Goodness knows what will come overnight  We have been told to expect this from now until the end of the weekend.


----------



## Helen Ellis (Aug 9, 2008)

I went diving today, and did some sunbathing on the boat. I DO NOT miss the cold dark wet miserable English winter.


----------



## sungirl (Nov 25, 2009)

LOL Helen!!!

I doubt anyone is missing this glum weather! 

Wish I was sunbathing and swimming in the sea in Egypt today 

Only 13 days now!


----------



## Beatle (Aug 14, 2009)

Helen Ellis said:


> I went diving today, and did some sunbathing on the boat.


Now I'm depressed. Sitting in this cold, dark, miserable UK at the moment, I like to pretend that it would be the same everywhere else! I am definitely missing the sunshine. I think I must have S.A.D.!


----------



## sungirl (Nov 25, 2009)

Beatle - I do have SAD - Its awful but this year has been worse than ever despite already having had 2 trips to Egypt since Sept.

Don't be sad, we are nearly at the shortest day of the year (21st) and then things will (slowly) improve.

x


----------



## Beatle (Aug 14, 2009)

sungirl said:


> Beatle - I do have SAD - Its awful but this year has been worse than ever despite already having had 2 trips to Egypt since Sept.
> 
> Don't be sad, we are nearly at the shortest day of the year (21st) and then things will (slowly) improve.
> 
> x


It's really miserable isn't it?! I am really desperate to come out to Egypt to do some preparation before I move out next year and I haven't managed to get any time off work since last May! But the thought of where I will be this time next year is spurring me on......

Roll on 21st December....


----------



## sungirl (Nov 25, 2009)

See! You are lucky that you know when you are going. Which area are you moving to?
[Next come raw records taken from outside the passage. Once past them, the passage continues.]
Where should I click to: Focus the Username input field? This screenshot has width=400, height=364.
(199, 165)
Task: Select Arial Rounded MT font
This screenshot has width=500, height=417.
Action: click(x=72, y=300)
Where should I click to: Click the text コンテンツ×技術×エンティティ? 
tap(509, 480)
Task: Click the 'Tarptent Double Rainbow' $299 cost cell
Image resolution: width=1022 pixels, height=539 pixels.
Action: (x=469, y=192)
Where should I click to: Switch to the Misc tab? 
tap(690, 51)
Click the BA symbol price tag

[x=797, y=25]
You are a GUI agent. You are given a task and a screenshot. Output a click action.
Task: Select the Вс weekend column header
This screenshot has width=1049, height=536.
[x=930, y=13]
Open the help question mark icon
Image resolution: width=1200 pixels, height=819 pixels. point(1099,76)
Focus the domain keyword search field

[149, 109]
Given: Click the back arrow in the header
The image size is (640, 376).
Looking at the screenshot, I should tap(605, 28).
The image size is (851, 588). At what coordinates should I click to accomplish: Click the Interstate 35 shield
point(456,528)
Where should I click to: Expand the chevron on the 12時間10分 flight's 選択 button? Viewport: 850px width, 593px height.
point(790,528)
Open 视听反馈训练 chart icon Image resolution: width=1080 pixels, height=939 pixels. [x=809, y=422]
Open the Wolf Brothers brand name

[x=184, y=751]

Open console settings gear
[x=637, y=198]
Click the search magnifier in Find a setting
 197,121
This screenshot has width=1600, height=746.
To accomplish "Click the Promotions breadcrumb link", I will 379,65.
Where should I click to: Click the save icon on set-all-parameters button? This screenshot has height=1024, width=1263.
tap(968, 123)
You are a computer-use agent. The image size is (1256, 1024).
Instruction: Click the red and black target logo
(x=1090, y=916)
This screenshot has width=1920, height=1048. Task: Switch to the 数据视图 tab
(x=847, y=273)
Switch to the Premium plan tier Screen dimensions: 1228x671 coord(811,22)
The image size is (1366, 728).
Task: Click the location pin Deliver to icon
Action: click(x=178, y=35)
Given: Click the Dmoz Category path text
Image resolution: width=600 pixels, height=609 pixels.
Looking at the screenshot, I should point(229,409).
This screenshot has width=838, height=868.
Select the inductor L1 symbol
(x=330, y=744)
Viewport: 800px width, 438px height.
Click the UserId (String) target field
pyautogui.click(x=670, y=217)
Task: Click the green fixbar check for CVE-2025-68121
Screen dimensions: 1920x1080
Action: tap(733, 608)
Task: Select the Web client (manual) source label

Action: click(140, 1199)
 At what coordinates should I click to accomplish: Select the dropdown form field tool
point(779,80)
My circumstances at the moment (poorly father) means that I cannot commit to a timescale at the moment...


----------



## New Gal (Apr 22, 2009)

I move in 3 weeks and 2 days and will definitely not miss these freezing and rainy days in which you go to work when its dark and return when its dark


----------



## Veronica (Apr 5, 2008)

MaidenScotland said:


> I love snow, I love to walk on virgin snow and leave my footprints, but sadly the UK very rarely gets 'good' snow. I used to ski in Canada and that is what you call snow.
> I remember a few years ago watching the news and it was snowing in Palestine and we had had -6 out at the Pyramids the previous night but no snow.


We g et to see much better snow since we have lived here in Cyprus than we used to see in the Uk. 
When it snows in the Uk these days it takes about a day to turn to yukky horrid grey slush. Here in Cyprus we go up into the Troodos mountains in january and february to get a f ix of real crisp deep snow.
Then we come back down to the coast to the sunshine:clap2::clap2::clap2::clap2:


----------



## Helen Ellis (Aug 9, 2008)

Veronica said:


> We g et to see much better snow since we have lived here in Cyprus than we used to see in the Uk.
> When it snows in the Uk these days it takes about a day to turn to yukky horrid grey slush. Here in Cyprus we go up into the Troodos mountains in january and february to get a f ix of real crisp deep snow.
> Then we come back down to the coast to the sunshine:clap2::clap2::clap2::clap2:


I remember when I lived in Alexandria and we did shopping trips to Cyprus( ok business trips). Crisp snow and warm sun, with decent wine and food. Fond memories.


----------



## Beatle (Aug 14, 2009)

sungirl said:


> See! You are lucky that you know when you are going. Which area are you moving to?
> 
> My circumstances at the moment (poorly father) means that I cannot commit to a timescale at the moment...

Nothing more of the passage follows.